Most of the mobile POS apps released by companies like VeriFone, Square and others in the last 18 months employ a card swiper accessory that connects to a
smartphone, though some may require a merchant to input customer credit card information using the phone keypad. The potential benefits: You unchain yourself from the cash register and the equipment and connectivity costs associated with a fixed, dedicated POS solution.

But Gary Glover, director of security assessment at auditing firm
SecurityMetrics, says that for now, the apps carry risks for small-business adopters.

The new mobile apps should not be confused with other wireless POS systems, Glover says. These older systems--the kind that allow you to pay at the table at a restaurant, transmit credit card info over a dedicated Wi-Fi connection--do not have general internet access or share their connections with other devices. Mobile POS apps can be downloaded to any smartphone and use the same OS as other apps without firewall protection on a device that's always connected to the internet.

"The back end [the swiper] may be secure, but it's the phone part of the app I'm not so sure about," Glover says. Adding to the uncertainty, the PCI Security Standards Council suspended its certification of mobile POS apps last November to further study them and ensure enough security protections exist.
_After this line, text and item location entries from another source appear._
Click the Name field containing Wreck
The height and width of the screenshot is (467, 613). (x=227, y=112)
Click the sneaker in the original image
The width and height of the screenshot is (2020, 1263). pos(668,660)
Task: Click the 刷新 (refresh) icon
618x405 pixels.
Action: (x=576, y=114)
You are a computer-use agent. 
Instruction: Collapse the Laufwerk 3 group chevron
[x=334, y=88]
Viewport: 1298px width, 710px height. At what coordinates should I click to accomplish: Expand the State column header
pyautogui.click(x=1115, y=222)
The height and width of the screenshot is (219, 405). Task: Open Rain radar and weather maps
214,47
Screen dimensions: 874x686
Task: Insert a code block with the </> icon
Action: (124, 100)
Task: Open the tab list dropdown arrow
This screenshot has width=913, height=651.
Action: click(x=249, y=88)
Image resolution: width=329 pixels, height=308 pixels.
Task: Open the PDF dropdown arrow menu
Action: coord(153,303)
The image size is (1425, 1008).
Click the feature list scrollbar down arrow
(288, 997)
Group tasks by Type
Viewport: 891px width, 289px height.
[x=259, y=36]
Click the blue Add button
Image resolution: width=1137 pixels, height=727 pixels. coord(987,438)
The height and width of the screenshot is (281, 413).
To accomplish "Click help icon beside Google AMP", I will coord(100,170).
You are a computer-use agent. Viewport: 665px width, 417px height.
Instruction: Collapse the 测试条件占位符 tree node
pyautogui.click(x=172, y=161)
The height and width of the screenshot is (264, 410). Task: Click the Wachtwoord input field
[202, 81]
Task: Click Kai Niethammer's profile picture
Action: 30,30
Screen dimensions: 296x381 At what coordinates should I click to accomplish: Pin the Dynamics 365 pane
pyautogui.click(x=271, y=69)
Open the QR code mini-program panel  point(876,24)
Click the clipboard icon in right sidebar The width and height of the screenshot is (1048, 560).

"Until I know what controls are in place, I don't know if I want to use an app from an unknown--though maybe from someone like VeriFone that is established," Glover says.

If your business depends on using mobile POS right now, Glover advises the following:

  1. Stick with experienced POS vendors with trustworthy reputations.
  2. Stay tuned to what the PCI council does to develop a vetting process, and do your own due diligence to evaluate apps.
  3. Consider putting the app on a controlled set of phones--don't just allow your employees to use it on their personal phones.
  4. If you're operating a storefront business, you may want to stay with private, dedicated Wi-Fi POS device for now.

Mobile phone POS apps should not be dismissed, Glover says, and could in fact trigger a major shift in how merchants get paid. In particular, the app from Square (a company co-founded by Twitter co-founder Jack Dorsey) could shake up traditional payment processing because, like PayPal, it can turn anyone into a payment-processing merchant.

"It's a brilliant, revolutionary idea," Glover says. "In the long run this is the way the world is going."